Prompt:
Reproduce the following entries verbatim, line for line.

□ □ □ □ □ □ □

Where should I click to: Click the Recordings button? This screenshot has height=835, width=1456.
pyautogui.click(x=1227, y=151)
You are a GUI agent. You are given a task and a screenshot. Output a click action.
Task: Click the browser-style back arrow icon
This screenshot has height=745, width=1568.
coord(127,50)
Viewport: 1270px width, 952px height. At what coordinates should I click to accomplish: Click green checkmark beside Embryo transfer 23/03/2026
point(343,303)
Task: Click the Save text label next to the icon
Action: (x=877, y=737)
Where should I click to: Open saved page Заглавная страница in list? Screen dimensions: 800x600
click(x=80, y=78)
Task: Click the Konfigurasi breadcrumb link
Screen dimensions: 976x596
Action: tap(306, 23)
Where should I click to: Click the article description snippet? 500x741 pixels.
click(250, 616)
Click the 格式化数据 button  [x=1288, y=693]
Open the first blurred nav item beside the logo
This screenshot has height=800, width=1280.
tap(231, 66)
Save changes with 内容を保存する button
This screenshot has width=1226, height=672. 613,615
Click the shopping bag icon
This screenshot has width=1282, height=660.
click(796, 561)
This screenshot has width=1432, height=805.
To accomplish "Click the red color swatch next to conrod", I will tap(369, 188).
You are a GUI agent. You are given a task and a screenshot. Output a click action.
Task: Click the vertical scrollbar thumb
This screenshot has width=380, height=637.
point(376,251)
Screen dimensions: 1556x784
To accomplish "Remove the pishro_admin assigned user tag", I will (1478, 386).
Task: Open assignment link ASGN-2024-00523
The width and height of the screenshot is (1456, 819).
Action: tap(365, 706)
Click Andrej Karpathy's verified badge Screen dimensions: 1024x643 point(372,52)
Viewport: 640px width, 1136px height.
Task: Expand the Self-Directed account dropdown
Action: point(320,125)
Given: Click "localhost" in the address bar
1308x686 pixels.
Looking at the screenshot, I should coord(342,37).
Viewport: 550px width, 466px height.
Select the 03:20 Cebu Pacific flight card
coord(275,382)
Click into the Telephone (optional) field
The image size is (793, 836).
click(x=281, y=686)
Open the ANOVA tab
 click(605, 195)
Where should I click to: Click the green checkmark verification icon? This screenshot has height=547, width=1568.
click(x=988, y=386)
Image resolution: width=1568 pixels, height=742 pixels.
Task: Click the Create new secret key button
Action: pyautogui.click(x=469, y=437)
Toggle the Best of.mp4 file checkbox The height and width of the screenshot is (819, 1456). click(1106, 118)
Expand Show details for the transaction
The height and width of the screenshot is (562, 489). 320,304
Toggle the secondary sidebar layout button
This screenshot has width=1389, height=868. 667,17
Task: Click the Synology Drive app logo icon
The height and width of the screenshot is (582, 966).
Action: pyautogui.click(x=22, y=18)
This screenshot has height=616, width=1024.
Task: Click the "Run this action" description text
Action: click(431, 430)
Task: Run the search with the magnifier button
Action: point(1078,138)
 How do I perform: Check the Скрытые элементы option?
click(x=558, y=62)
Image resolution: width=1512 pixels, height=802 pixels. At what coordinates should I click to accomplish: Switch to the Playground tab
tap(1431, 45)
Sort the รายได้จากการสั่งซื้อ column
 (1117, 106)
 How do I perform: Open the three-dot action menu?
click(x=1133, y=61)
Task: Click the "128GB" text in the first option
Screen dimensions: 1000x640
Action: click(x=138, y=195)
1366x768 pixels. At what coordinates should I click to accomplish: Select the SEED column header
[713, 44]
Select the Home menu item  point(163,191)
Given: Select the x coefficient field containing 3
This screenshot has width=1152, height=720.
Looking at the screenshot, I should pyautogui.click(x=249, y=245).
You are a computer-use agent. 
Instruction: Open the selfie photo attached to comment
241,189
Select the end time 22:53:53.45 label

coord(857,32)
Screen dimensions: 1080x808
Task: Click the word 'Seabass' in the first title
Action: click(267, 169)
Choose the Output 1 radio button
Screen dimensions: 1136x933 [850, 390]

□ □ □ □ □ □ □

Exercise answer:
Where should I click to: Click the Recordings button? This screenshot has height=835, width=1456.
pyautogui.click(x=1227, y=151)
You are a GUI agent. You are given a task and a screenshot. Output a click action.
Task: Click the browser-style back arrow icon
This screenshot has height=745, width=1568.
coord(127,50)
Viewport: 1270px width, 952px height. At what coordinates should I click to accomplish: Click green checkmark beside Embryo transfer 23/03/2026
point(343,303)
Task: Click the Save text label next to the icon
Action: (x=877, y=737)
Where should I click to: Open saved page Заглавная страница in list? Screen dimensions: 800x600
click(x=80, y=78)
Task: Click the Konfigurasi breadcrumb link
Screen dimensions: 976x596
Action: tap(306, 23)
Where should I click to: Click the article description snippet? 500x741 pixels.
click(250, 616)
Click the 格式化数据 button  [x=1288, y=693]
Open the first blurred nav item beside the logo
This screenshot has height=800, width=1280.
tap(231, 66)
Save changes with 内容を保存する button
This screenshot has width=1226, height=672. 613,615
Click the shopping bag icon
This screenshot has width=1282, height=660.
click(796, 561)
This screenshot has width=1432, height=805.
To accomplish "Click the red color swatch next to conrod", I will tap(369, 188).
You are a GUI agent. You are given a task and a screenshot. Output a click action.
Task: Click the vertical scrollbar thumb
This screenshot has width=380, height=637.
point(376,251)
Screen dimensions: 1556x784
To accomplish "Remove the pishro_admin assigned user tag", I will (1478, 386).
Task: Open assignment link ASGN-2024-00523
The width and height of the screenshot is (1456, 819).
Action: tap(365, 706)
Click Andrej Karpathy's verified badge Screen dimensions: 1024x643 point(372,52)
Viewport: 640px width, 1136px height.
Task: Expand the Self-Directed account dropdown
Action: point(320,125)
Given: Click "localhost" in the address bar
1308x686 pixels.
Looking at the screenshot, I should coord(342,37).
Viewport: 550px width, 466px height.
Select the 03:20 Cebu Pacific flight card
coord(275,382)
Click into the Telephone (optional) field
The image size is (793, 836).
click(x=281, y=686)
Open the ANOVA tab
 click(605, 195)
Where should I click to: Click the green checkmark verification icon? This screenshot has height=547, width=1568.
click(x=988, y=386)
Image resolution: width=1568 pixels, height=742 pixels.
Task: Click the Create new secret key button
Action: pyautogui.click(x=469, y=437)
Toggle the Best of.mp4 file checkbox The height and width of the screenshot is (819, 1456). click(1106, 118)
Expand Show details for the transaction
The height and width of the screenshot is (562, 489). 320,304
Toggle the secondary sidebar layout button
This screenshot has width=1389, height=868. 667,17
Task: Click the Synology Drive app logo icon
The height and width of the screenshot is (582, 966).
Action: pyautogui.click(x=22, y=18)
This screenshot has height=616, width=1024.
Task: Click the "Run this action" description text
Action: click(431, 430)
Task: Run the search with the magnifier button
Action: point(1078,138)
 How do I perform: Check the Скрытые элементы option?
click(x=558, y=62)
Image resolution: width=1512 pixels, height=802 pixels. At what coordinates should I click to accomplish: Switch to the Playground tab
tap(1431, 45)
Sort the รายได้จากการสั่งซื้อ column
 (1117, 106)
 How do I perform: Open the three-dot action menu?
click(x=1133, y=61)
Task: Click the "128GB" text in the first option
Screen dimensions: 1000x640
Action: click(x=138, y=195)
1366x768 pixels. At what coordinates should I click to accomplish: Select the SEED column header
[713, 44]
Select the Home menu item  point(163,191)
Given: Select the x coefficient field containing 3
This screenshot has width=1152, height=720.
Looking at the screenshot, I should pyautogui.click(x=249, y=245).
You are a computer-use agent. 
Instruction: Open the selfie photo attached to comment
241,189
Select the end time 22:53:53.45 label

coord(857,32)
Screen dimensions: 1080x808
Task: Click the word 'Seabass' in the first title
Action: click(267, 169)
Choose the Output 1 radio button
Screen dimensions: 1136x933 [850, 390]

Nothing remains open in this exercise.